** Opening Records to use block **

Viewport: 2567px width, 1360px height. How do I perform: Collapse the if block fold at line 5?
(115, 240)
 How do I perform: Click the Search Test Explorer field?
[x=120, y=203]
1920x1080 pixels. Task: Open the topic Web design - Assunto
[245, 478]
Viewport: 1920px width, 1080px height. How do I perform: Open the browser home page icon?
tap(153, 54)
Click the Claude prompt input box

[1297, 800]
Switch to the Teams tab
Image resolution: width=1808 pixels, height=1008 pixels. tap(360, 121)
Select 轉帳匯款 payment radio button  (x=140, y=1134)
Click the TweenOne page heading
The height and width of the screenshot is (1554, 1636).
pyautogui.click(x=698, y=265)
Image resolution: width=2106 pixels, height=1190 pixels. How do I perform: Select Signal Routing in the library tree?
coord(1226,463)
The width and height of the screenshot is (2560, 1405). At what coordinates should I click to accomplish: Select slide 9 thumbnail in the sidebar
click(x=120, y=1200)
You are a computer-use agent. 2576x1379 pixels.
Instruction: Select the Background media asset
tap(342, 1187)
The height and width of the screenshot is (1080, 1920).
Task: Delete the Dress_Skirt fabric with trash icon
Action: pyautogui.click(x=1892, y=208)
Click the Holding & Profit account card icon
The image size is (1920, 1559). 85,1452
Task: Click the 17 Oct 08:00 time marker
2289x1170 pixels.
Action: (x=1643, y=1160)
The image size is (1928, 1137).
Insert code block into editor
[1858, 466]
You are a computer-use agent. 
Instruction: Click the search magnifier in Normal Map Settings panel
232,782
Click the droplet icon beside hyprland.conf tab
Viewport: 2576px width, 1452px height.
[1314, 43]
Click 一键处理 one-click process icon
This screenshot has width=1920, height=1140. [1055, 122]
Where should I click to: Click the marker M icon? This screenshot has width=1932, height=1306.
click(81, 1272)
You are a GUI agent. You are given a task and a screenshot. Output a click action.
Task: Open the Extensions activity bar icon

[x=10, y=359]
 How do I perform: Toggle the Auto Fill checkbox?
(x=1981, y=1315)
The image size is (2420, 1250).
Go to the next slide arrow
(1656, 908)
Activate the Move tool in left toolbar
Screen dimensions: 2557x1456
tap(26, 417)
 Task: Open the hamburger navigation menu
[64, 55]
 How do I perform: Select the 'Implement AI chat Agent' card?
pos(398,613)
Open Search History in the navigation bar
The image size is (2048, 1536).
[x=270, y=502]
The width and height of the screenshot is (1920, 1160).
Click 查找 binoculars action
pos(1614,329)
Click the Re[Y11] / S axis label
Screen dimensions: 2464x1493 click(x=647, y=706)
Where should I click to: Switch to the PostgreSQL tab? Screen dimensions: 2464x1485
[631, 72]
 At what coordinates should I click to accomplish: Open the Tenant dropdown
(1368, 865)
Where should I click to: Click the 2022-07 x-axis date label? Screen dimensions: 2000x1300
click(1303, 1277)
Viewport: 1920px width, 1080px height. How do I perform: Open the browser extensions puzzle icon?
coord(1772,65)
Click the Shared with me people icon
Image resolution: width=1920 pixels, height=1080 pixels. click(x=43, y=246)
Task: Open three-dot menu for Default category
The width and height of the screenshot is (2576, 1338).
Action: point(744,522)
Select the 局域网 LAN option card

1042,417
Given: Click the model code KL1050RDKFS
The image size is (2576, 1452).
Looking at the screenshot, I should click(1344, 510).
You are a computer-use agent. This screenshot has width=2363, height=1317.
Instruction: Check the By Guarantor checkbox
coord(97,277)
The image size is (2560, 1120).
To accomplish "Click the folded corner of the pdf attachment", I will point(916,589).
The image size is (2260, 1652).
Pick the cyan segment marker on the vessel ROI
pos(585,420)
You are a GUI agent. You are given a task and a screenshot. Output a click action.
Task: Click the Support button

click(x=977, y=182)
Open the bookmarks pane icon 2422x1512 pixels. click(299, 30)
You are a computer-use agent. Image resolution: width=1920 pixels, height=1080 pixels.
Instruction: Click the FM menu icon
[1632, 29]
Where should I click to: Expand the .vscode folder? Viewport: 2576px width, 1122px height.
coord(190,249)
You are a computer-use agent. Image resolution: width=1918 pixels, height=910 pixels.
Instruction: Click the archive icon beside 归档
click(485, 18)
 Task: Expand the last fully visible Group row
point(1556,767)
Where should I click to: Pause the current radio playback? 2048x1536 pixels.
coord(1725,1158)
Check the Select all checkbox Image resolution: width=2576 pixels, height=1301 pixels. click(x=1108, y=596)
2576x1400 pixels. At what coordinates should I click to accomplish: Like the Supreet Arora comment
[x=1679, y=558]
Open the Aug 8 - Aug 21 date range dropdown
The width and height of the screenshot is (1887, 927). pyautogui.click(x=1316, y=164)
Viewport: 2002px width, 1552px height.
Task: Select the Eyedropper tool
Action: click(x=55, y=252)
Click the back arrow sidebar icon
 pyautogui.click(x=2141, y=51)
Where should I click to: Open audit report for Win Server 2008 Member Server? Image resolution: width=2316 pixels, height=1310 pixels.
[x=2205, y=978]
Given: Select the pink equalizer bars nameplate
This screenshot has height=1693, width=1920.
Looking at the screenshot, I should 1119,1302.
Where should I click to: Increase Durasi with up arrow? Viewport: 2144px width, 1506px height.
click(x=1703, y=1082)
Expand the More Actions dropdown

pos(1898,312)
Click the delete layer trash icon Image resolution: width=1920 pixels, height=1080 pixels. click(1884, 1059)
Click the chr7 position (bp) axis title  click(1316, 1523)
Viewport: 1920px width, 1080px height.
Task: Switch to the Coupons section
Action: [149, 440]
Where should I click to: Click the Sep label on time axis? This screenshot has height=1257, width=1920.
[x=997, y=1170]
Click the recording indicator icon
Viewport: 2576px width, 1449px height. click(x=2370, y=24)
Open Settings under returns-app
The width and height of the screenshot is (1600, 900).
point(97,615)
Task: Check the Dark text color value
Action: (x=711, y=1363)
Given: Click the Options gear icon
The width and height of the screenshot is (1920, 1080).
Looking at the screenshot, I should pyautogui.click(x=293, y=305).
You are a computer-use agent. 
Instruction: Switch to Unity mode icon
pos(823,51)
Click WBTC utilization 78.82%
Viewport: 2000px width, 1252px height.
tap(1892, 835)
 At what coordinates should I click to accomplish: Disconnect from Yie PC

** Closing Records to use block **

## What is expected
Copy out all of the material, word for word.

## Output
Viewport: 2567px width, 1360px height. How do I perform: Collapse the if block fold at line 5?
(115, 240)
 How do I perform: Click the Search Test Explorer field?
[x=120, y=203]
1920x1080 pixels. Task: Open the topic Web design - Assunto
[245, 478]
Viewport: 1920px width, 1080px height. How do I perform: Open the browser home page icon?
tap(153, 54)
Click the Claude prompt input box

[1297, 800]
Switch to the Teams tab
Image resolution: width=1808 pixels, height=1008 pixels. tap(360, 121)
Select 轉帳匯款 payment radio button  (x=140, y=1134)
Click the TweenOne page heading
The height and width of the screenshot is (1554, 1636).
pyautogui.click(x=698, y=265)
Image resolution: width=2106 pixels, height=1190 pixels. How do I perform: Select Signal Routing in the library tree?
coord(1226,463)
The width and height of the screenshot is (2560, 1405). At what coordinates should I click to accomplish: Select slide 9 thumbnail in the sidebar
click(x=120, y=1200)
You are a computer-use agent. 2576x1379 pixels.
Instruction: Select the Background media asset
tap(342, 1187)
The height and width of the screenshot is (1080, 1920).
Task: Delete the Dress_Skirt fabric with trash icon
Action: pyautogui.click(x=1892, y=208)
Click the Holding & Profit account card icon
The image size is (1920, 1559). 85,1452
Task: Click the 17 Oct 08:00 time marker
2289x1170 pixels.
Action: (x=1643, y=1160)
The image size is (1928, 1137).
Insert code block into editor
[1858, 466]
You are a computer-use agent. 
Instruction: Click the search magnifier in Normal Map Settings panel
232,782
Click the droplet icon beside hyprland.conf tab
Viewport: 2576px width, 1452px height.
[1314, 43]
Click 一键处理 one-click process icon
This screenshot has width=1920, height=1140. [1055, 122]
Where should I click to: Click the marker M icon? This screenshot has width=1932, height=1306.
click(81, 1272)
You are a GUI agent. You are given a task and a screenshot. Output a click action.
Task: Open the Extensions activity bar icon

[x=10, y=359]
 How do I perform: Toggle the Auto Fill checkbox?
(x=1981, y=1315)
The image size is (2420, 1250).
Go to the next slide arrow
(1656, 908)
Activate the Move tool in left toolbar
Screen dimensions: 2557x1456
tap(26, 417)
 Task: Open the hamburger navigation menu
[64, 55]
 How do I perform: Select the 'Implement AI chat Agent' card?
pos(398,613)
Open Search History in the navigation bar
The image size is (2048, 1536).
[x=270, y=502]
The width and height of the screenshot is (1920, 1160).
Click 查找 binoculars action
pos(1614,329)
Click the Re[Y11] / S axis label
Screen dimensions: 2464x1493 click(x=647, y=706)
Where should I click to: Switch to the PostgreSQL tab? Screen dimensions: 2464x1485
[631, 72]
 At what coordinates should I click to accomplish: Open the Tenant dropdown
(1368, 865)
Where should I click to: Click the 2022-07 x-axis date label? Screen dimensions: 2000x1300
click(1303, 1277)
Viewport: 1920px width, 1080px height. How do I perform: Open the browser extensions puzzle icon?
coord(1772,65)
Click the Shared with me people icon
Image resolution: width=1920 pixels, height=1080 pixels. click(x=43, y=246)
Task: Open three-dot menu for Default category
The width and height of the screenshot is (2576, 1338).
Action: point(744,522)
Select the 局域网 LAN option card

1042,417
Given: Click the model code KL1050RDKFS
The image size is (2576, 1452).
Looking at the screenshot, I should click(1344, 510).
You are a computer-use agent. This screenshot has width=2363, height=1317.
Instruction: Check the By Guarantor checkbox
coord(97,277)
The image size is (2560, 1120).
To accomplish "Click the folded corner of the pdf attachment", I will point(916,589).
The image size is (2260, 1652).
Pick the cyan segment marker on the vessel ROI
pos(585,420)
You are a GUI agent. You are given a task and a screenshot. Output a click action.
Task: Click the Support button

click(x=977, y=182)
Open the bookmarks pane icon 2422x1512 pixels. click(299, 30)
You are a computer-use agent. Image resolution: width=1920 pixels, height=1080 pixels.
Instruction: Click the FM menu icon
[1632, 29]
Where should I click to: Expand the .vscode folder? Viewport: 2576px width, 1122px height.
coord(190,249)
You are a computer-use agent. Image resolution: width=1918 pixels, height=910 pixels.
Instruction: Click the archive icon beside 归档
click(485, 18)
 Task: Expand the last fully visible Group row
point(1556,767)
Where should I click to: Pause the current radio playback? 2048x1536 pixels.
coord(1725,1158)
Check the Select all checkbox Image resolution: width=2576 pixels, height=1301 pixels. click(x=1108, y=596)
2576x1400 pixels. At what coordinates should I click to accomplish: Like the Supreet Arora comment
[x=1679, y=558]
Open the Aug 8 - Aug 21 date range dropdown
The width and height of the screenshot is (1887, 927). pyautogui.click(x=1316, y=164)
Viewport: 2002px width, 1552px height.
Task: Select the Eyedropper tool
Action: click(x=55, y=252)
Click the back arrow sidebar icon
 pyautogui.click(x=2141, y=51)
Where should I click to: Open audit report for Win Server 2008 Member Server? Image resolution: width=2316 pixels, height=1310 pixels.
[x=2205, y=978]
Given: Select the pink equalizer bars nameplate
This screenshot has height=1693, width=1920.
Looking at the screenshot, I should 1119,1302.
Where should I click to: Increase Durasi with up arrow? Viewport: 2144px width, 1506px height.
click(x=1703, y=1082)
Expand the More Actions dropdown

pos(1898,312)
Click the delete layer trash icon Image resolution: width=1920 pixels, height=1080 pixels. click(1884, 1059)
Click the chr7 position (bp) axis title  click(1316, 1523)
Viewport: 1920px width, 1080px height.
Task: Switch to the Coupons section
Action: [149, 440]
Where should I click to: Click the Sep label on time axis? This screenshot has height=1257, width=1920.
[x=997, y=1170]
Click the recording indicator icon
Viewport: 2576px width, 1449px height. click(x=2370, y=24)
Open Settings under returns-app
The width and height of the screenshot is (1600, 900).
point(97,615)
Task: Check the Dark text color value
Action: (x=711, y=1363)
Given: Click the Options gear icon
The width and height of the screenshot is (1920, 1080).
Looking at the screenshot, I should pyautogui.click(x=293, y=305).
You are a computer-use agent. 
Instruction: Switch to Unity mode icon
pos(823,51)
Click WBTC utilization 78.82%
Viewport: 2000px width, 1252px height.
tap(1892, 835)
 At what coordinates should I click to accomplish: Disconnect from Yie PC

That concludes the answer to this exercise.